UPDATE: St Ives MP Andrew George is urging maritime authorities to track down the culprit responsible for polluting local beaches.
It has now been revealed that the substance found at Long Rock, Praa Sands and other local beaches, was palm oil. However, the source of the pollution has not yet been identified.
Mr George said: “It is important that the culprit responsible for this incident is tracked down and prosecuted.”
Mr George said he will be asking the Maritime and Coastguard Agency to ensure that progress is made in identifying the source.
Lumps of a white substance found on some Cornish beaches, blamed for the death of a dog, have been identified as non-toxic fat.

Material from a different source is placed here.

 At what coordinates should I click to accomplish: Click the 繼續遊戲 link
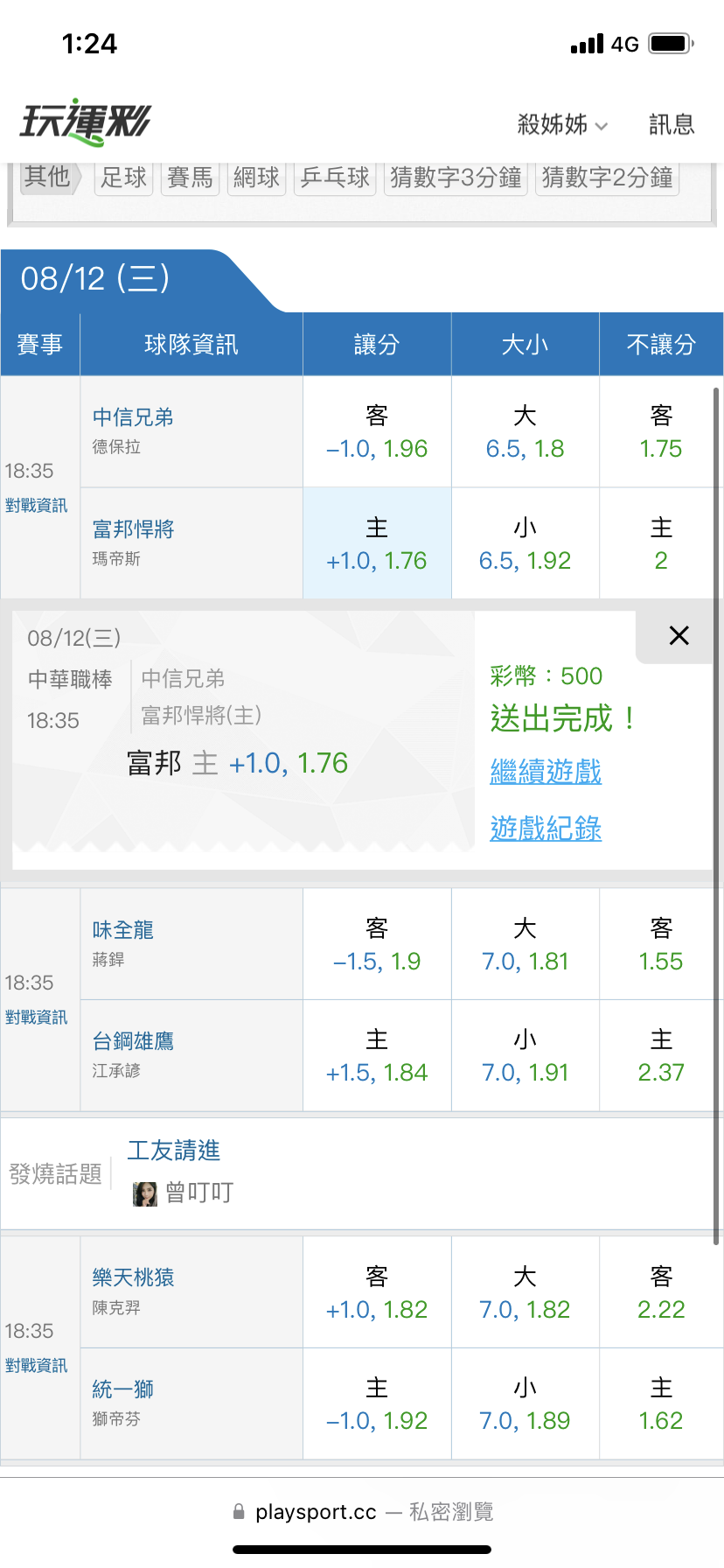[x=546, y=772]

Authorities had advised surfers and swimmers to avoid entering the water after the substance washed up at Praa Sands, Porthcurno and Penzance promenade.

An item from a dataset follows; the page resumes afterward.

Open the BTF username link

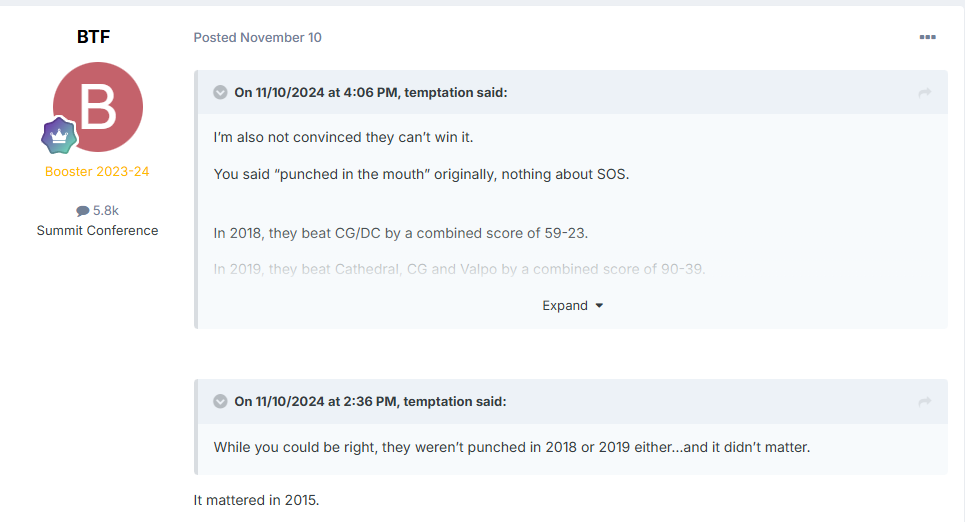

Concerns were heightened when a local vet reported that a dog had died and others had been made ill after licking or eating the waxy substance.
Following laboratory tests, the substance has been confirmed as a non-toxic, degraded, edible oil or fat. The Maritime and Coastguard Agency is trying to identify the source of the pollution.
Dr Femi Oshin, from Public Health England in Devon, Cornwall and Somerset, said: "It's reassuring that the substance has been found to be some kind of cooking oil. It has clearly turned rancid and that's why we've had reports of it smelling so bad.
"While not harmful to people, it's unpleasant, and we'd still advise people – and dog owners with their pets – to keep away from it."
Cornwall Council said the oil was not harmful to humans, but could still be dangerous for dogs if they ate a large amount of the substance.